[Opening Records provided section]

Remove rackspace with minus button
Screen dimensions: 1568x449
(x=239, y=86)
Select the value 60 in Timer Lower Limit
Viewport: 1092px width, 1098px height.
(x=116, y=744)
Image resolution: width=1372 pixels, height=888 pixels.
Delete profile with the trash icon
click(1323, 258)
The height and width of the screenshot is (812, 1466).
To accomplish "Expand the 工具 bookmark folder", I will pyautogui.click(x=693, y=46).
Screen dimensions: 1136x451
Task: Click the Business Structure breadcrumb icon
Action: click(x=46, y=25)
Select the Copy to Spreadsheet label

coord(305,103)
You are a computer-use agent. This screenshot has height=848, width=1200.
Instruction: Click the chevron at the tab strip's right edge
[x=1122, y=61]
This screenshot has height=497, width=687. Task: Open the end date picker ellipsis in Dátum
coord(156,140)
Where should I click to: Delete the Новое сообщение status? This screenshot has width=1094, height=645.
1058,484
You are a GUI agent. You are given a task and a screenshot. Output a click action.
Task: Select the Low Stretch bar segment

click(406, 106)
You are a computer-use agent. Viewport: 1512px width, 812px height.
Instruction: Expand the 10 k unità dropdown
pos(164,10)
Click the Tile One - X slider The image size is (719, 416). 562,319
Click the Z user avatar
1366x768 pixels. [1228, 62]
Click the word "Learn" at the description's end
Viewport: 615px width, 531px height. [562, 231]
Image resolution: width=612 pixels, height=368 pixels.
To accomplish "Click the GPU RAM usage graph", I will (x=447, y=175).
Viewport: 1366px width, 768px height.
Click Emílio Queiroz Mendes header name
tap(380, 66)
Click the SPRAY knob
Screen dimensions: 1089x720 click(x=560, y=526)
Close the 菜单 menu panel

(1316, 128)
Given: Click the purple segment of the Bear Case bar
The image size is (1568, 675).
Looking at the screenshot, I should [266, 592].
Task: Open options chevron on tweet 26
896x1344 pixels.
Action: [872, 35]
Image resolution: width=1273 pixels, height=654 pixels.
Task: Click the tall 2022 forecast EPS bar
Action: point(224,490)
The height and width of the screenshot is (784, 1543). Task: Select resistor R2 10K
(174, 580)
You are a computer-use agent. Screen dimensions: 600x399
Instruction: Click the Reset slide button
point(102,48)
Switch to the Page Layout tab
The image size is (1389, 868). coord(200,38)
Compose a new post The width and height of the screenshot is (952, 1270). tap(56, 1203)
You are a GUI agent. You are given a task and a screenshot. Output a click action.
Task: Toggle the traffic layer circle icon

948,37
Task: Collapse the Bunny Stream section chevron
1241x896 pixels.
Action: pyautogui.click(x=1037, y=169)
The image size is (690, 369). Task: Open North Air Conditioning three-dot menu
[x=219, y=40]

[Closing Records provided section]

= What the task asks =
Everything from the first line of the records through the line holding "Viewport: 1366px width, 768px height." is to be transcribed exactly; leave out all other lines.

= Exercise answer =
Remove rackspace with minus button
Screen dimensions: 1568x449
(x=239, y=86)
Select the value 60 in Timer Lower Limit
Viewport: 1092px width, 1098px height.
(x=116, y=744)
Image resolution: width=1372 pixels, height=888 pixels.
Delete profile with the trash icon
click(1323, 258)
The height and width of the screenshot is (812, 1466).
To accomplish "Expand the 工具 bookmark folder", I will pyautogui.click(x=693, y=46).
Screen dimensions: 1136x451
Task: Click the Business Structure breadcrumb icon
Action: click(x=46, y=25)
Select the Copy to Spreadsheet label

coord(305,103)
You are a computer-use agent. This screenshot has height=848, width=1200.
Instruction: Click the chevron at the tab strip's right edge
[x=1122, y=61]
This screenshot has height=497, width=687. Task: Open the end date picker ellipsis in Dátum
coord(156,140)
Where should I click to: Delete the Новое сообщение status? This screenshot has width=1094, height=645.
1058,484
You are a GUI agent. You are given a task and a screenshot. Output a click action.
Task: Select the Low Stretch bar segment

click(406, 106)
You are a computer-use agent. Viewport: 1512px width, 812px height.
Instruction: Expand the 10 k unità dropdown
pos(164,10)
Click the Tile One - X slider The image size is (719, 416). 562,319
Click the Z user avatar
1366x768 pixels. [1228, 62]
Click the word "Learn" at the description's end
Viewport: 615px width, 531px height. [562, 231]
Image resolution: width=612 pixels, height=368 pixels.
To accomplish "Click the GPU RAM usage graph", I will (x=447, y=175).
Viewport: 1366px width, 768px height.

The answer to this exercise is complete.